On Tuesday the production announced a cast that includes the rising Hungarian star Gellért L. Kádár as Hunyadi, along with Hungarian TV, film and stage star Vivien Rujder as his life partner, Elizabeth Szilagyi.

They’re joined by an international cast that includes Austria’s Laurence Rupp (“Barbarians”), Cornelius Obonya (“Maria Theresa”), Murathan Muslu (“Breaking Point”), Italy’s Francesco Acquaroli (“Fargo,” “Suburra”), Czech actor Karel Roden (“Bourne Supremacy,” “Mr. Bean”) and Serbian star Rade Serbedzija (“Batman Begins,” “Mission: Impossible II”), as well as Italian actors Thomas Trabacchi (“Studio Battaglia”) and Elena Rusconi (“6 Underground”).

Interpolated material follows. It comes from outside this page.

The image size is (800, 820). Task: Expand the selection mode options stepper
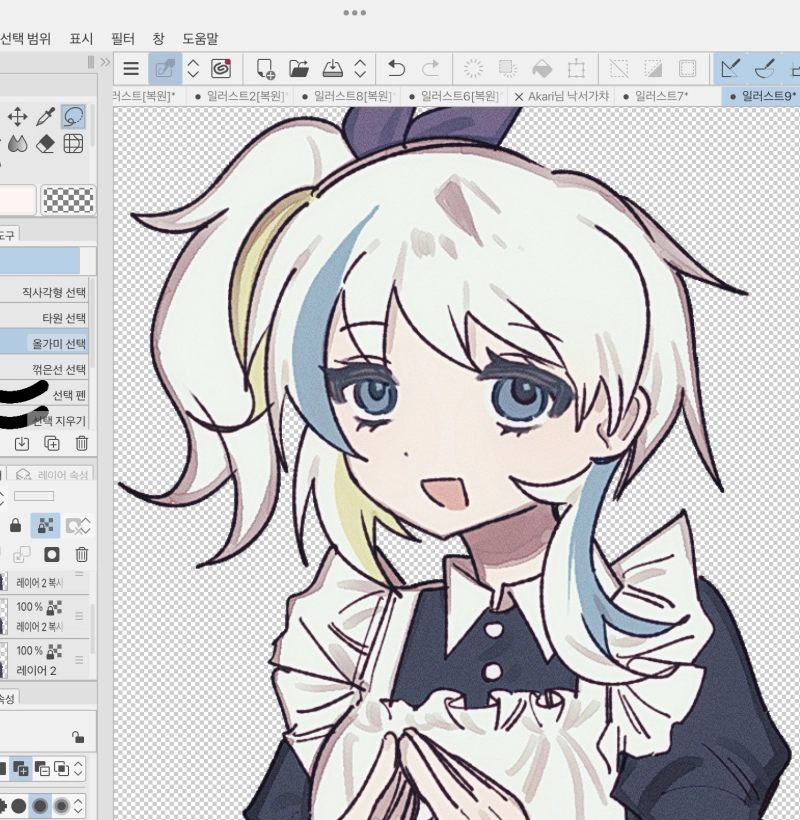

Production, which began July 25, is set to continue until June of next year. The series is being filmed on location around Hungary and at the state-owned Mafilm Studio complex outside Budapest, which has hosted productions such as Denis Villeneuve’s “Blade Runner 2049,” Paramount’s “Terminator: Dark Fate,” and Netflix’s “The Witcher” and “The Last Kingdom.” “We are using everything the country has to offer,” said Dornhelm.

The director, who was nominated for an Academy Award for the 1977 documentary “The Children of Theater Street” and has directed numerous indie features, likened working on the lavish production to an artist painting on a vast canvas for the first time. “What I’ve seen today is mind blowing,” he told Variety, after a visit to the set. “It’s 275 crew, 80 horses at 105-degree temperature in metal uniforms. It’s madness. It’s incredibly big, dusty, hot, exciting. It’s really a huge production.”

For a country accustomed to hosting blockbuster studio productions – including Villeneuve’s “Dune: Part Two,” which began shooting in Budapest last month – “Rise of the Raven” represents a watershed moment in the growth of the Hungarian industry. “It’s different than when I used to come back to Hungary to make films like ‘Being Julia’ almost 20 years ago. We were the only film shooting in the country,” said Lantos.

The bar has been raised, and with Beta primed to deliver “Rise of the Raven” to the world at the tail end of 2024, Hungarian filmmakers will have a chance to showcase their talents like never before. “I think it would be nice to achieve a level that people around the world can marvel at what Hungarian filmmakers are capable of,” said Szász. “We have this amazing historical story…and it would be very nice to let them know about this story in a way that’s unique and equally high quality. That’s what we are aiming for.”